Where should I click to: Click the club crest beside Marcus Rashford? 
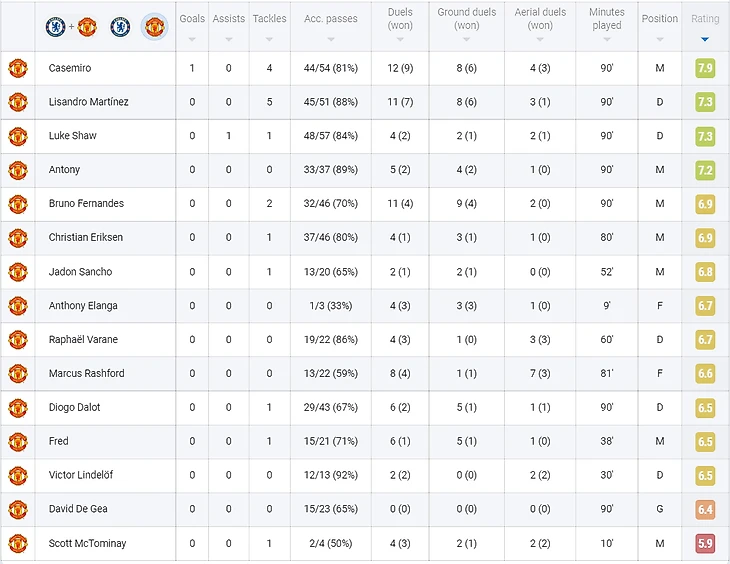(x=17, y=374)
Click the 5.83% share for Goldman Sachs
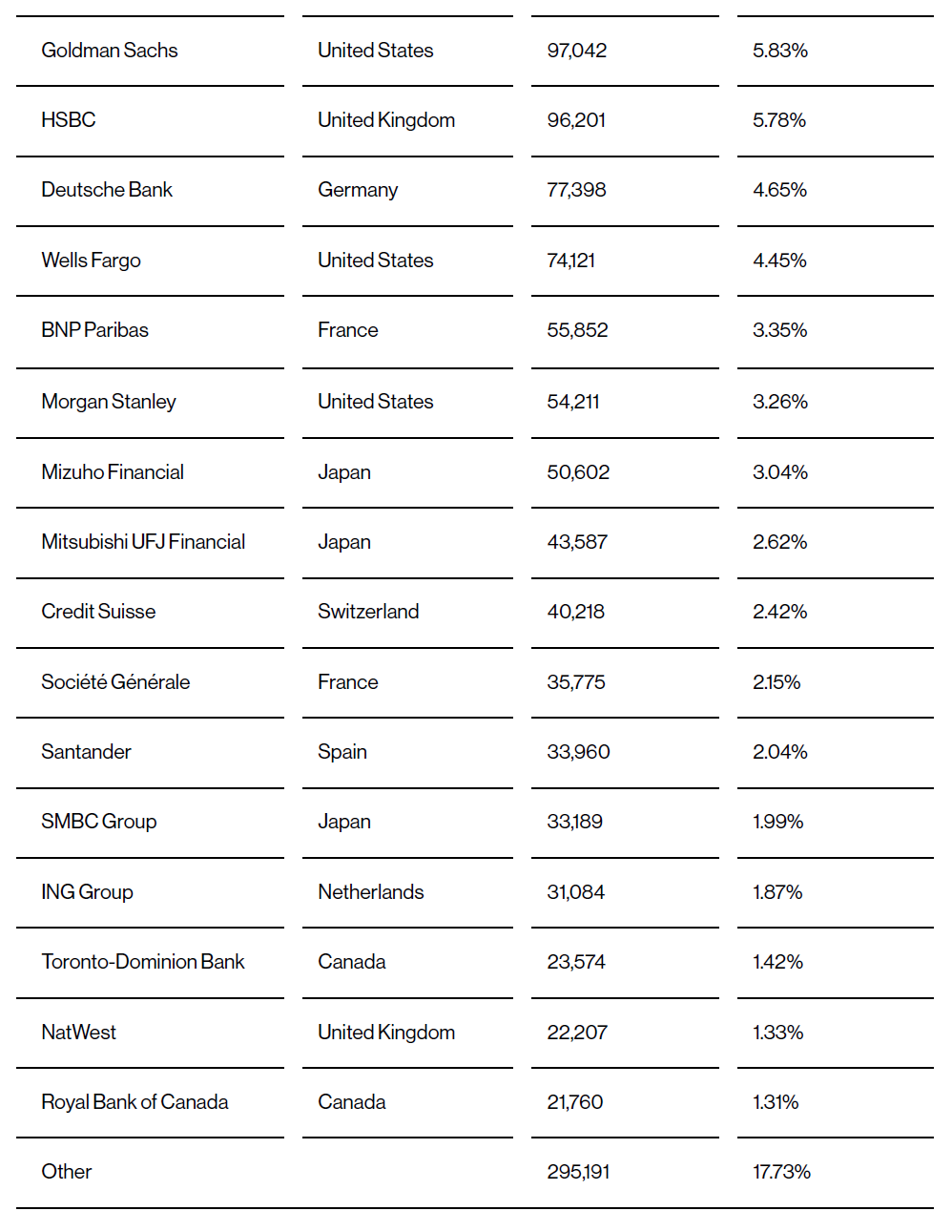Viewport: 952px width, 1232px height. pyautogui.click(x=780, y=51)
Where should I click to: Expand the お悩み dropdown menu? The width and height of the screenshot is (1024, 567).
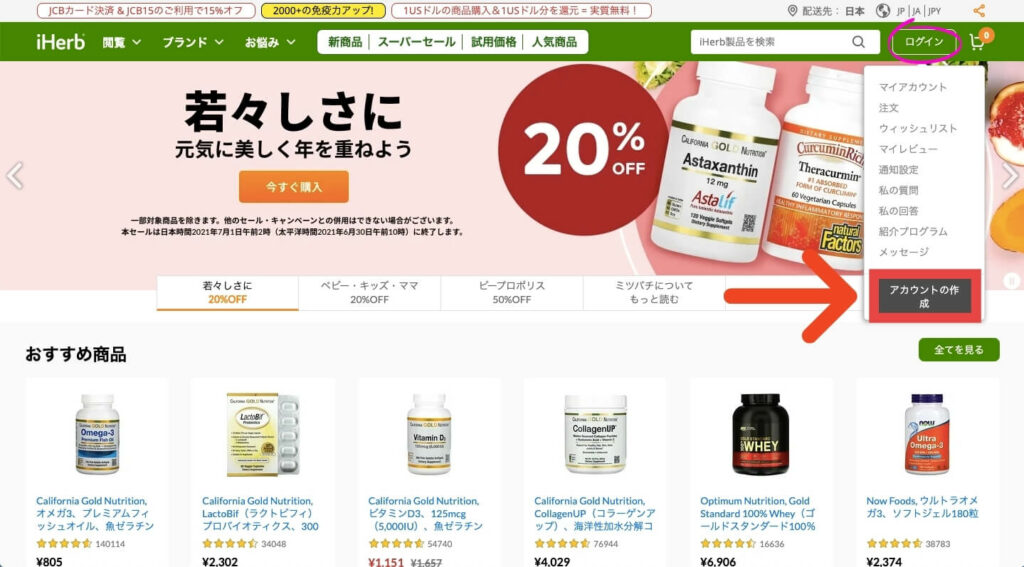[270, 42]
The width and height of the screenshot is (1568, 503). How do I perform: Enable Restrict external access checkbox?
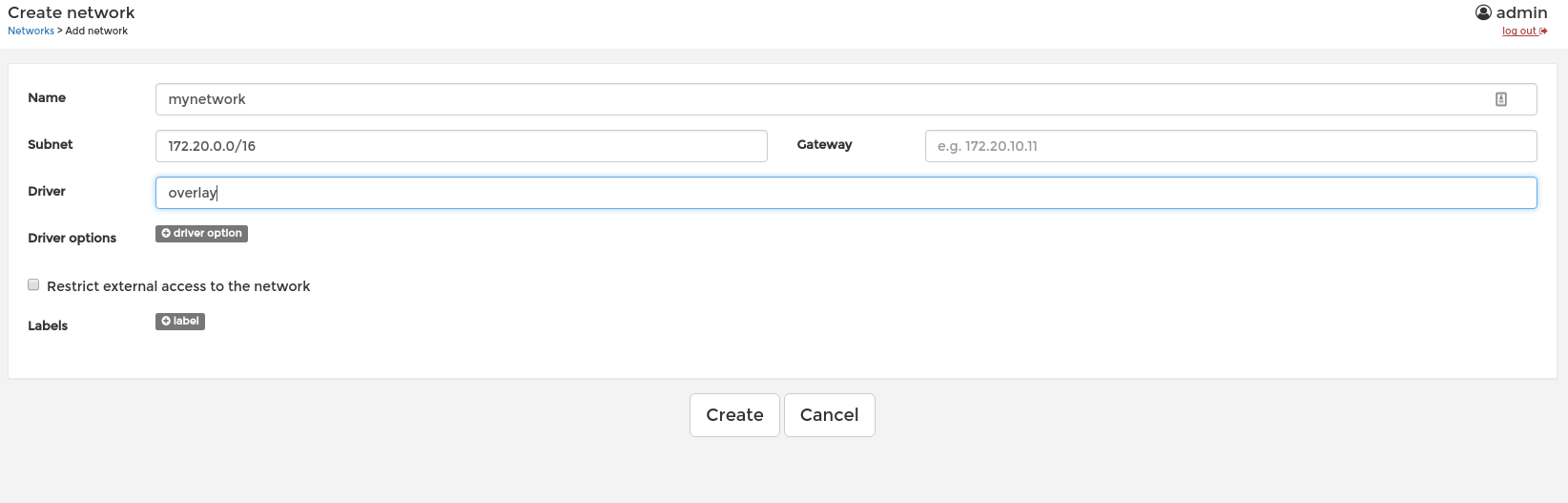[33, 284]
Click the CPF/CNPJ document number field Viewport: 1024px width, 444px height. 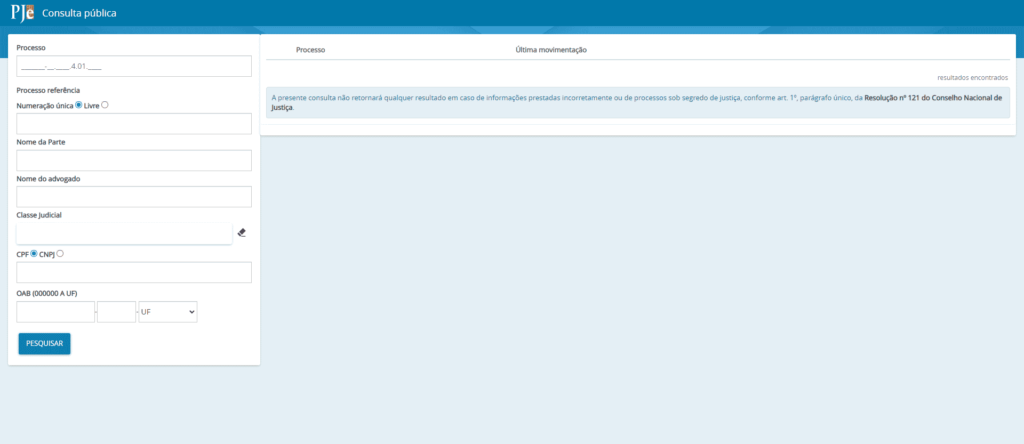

------------------------------

WORK TO COMPLETE: Please retype the lines above word for word, leaving out the pictures.

FULL OUTPUT:
Where should I click to: Click the club crest beside Marcus Rashford? 
(x=17, y=374)
Click the 5.83% share for Goldman Sachs
Viewport: 952px width, 1232px height. pyautogui.click(x=780, y=51)
Where should I click to: Expand the お悩み dropdown menu? The width and height of the screenshot is (1024, 567).
[270, 42]
The width and height of the screenshot is (1568, 503). How do I perform: Enable Restrict external access checkbox?
[33, 284]
Click the CPF/CNPJ document number field Viewport: 1024px width, 444px height. 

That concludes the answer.